Efficient Electrochemical Hydrogen Peroxide Production from Molecular Oxygen on Nitrogen-Doped Mesoporous Carbon Catalysts

Electrochemical hydrogen peroxide (H₂O₂) production by two-electron oxygen reduction is a promising alternative process to the established industrial anthraquinone process. Current challenges relate to finding cost-effective electrocatalysts with high electrocatalytic activity, stability, and product selectivity. Here, we explore the electrocatalytic activity and selectivity toward H₂O₂ production of a number of distinct nitrogen-doped mesoporous carbon catalysts and report a previously unachieved H₂O₂ selectivity of ∼95–98% in acidic solution. To explain our observations, we correlate their structural, compositional, and other physicochemical properties with their electrocatalytic performance and uncover a close correlation between the H₂O₂ product yield and the surface area and interfacial zeta potential. Nitrogen doping was found to sharply boost H₂O₂ activity and selectivity. Chronoamperometric H₂O₂ electrolysis confirms the exceptionally high H₂O₂ production rate and large H₂O₂ faradaic selectivity for the optimal nitrogen-doped CMK-3 sample in acidic, neutral, and alkaline solutions.

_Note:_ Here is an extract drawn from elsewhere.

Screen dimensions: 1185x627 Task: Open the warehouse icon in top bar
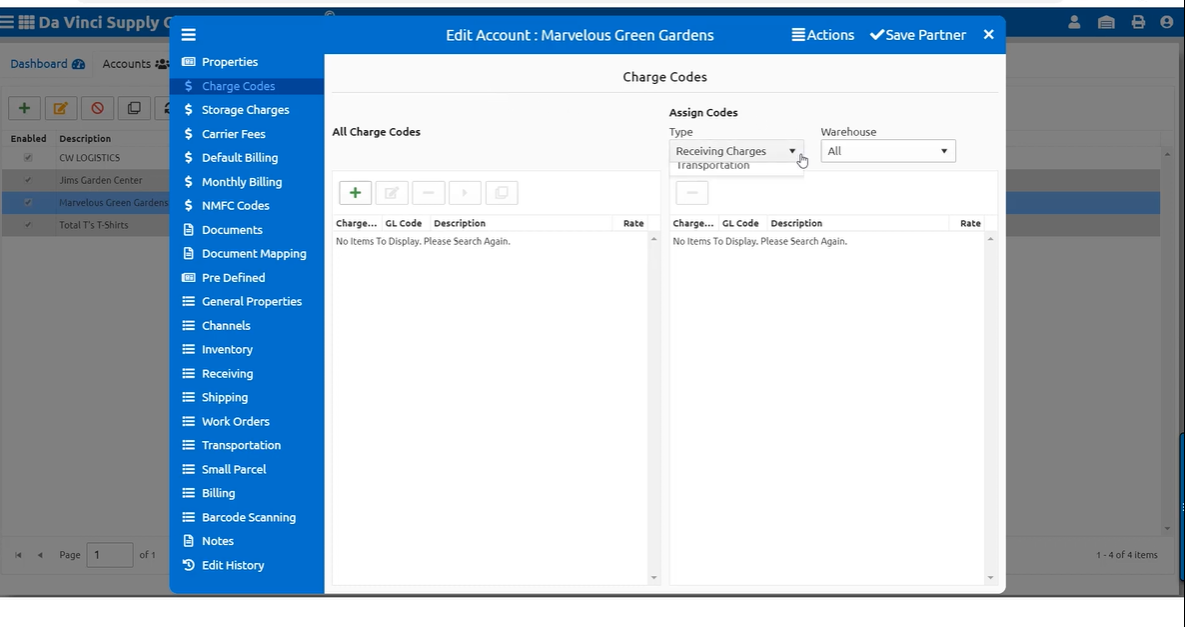point(1106,22)
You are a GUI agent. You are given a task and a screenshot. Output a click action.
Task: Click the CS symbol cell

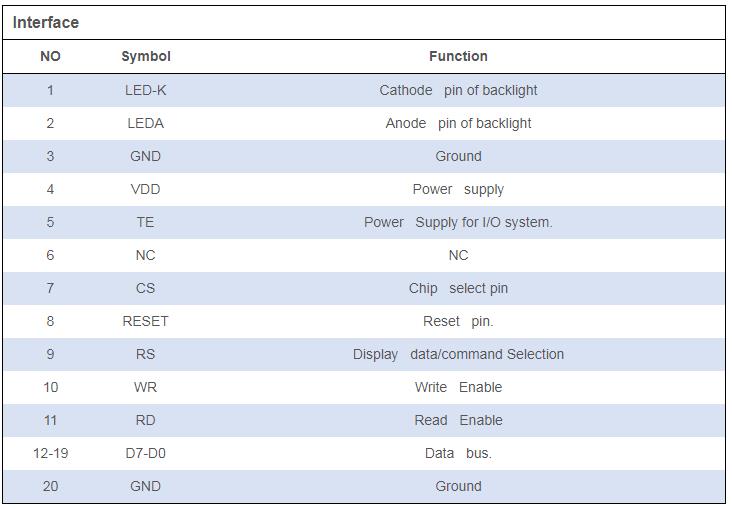point(146,288)
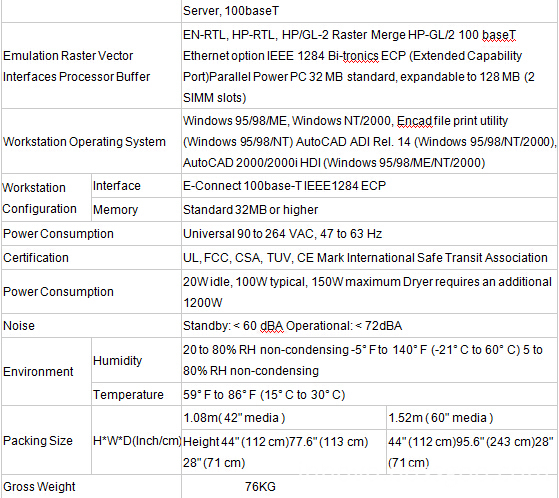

In alkaline solution, the catalytic H₂O₂ yield increases further, where the production rate of the HO₂^– anion reaches a value as high as 561.7 mmol g_catalyst^–1 h^–1 with H₂O₂ faradaic selectivity above 70%. Our work provides a guide for the design, synthesis, and mechanistic investigation of advanced carbon-based electrocatalysts for H₂O₂ production.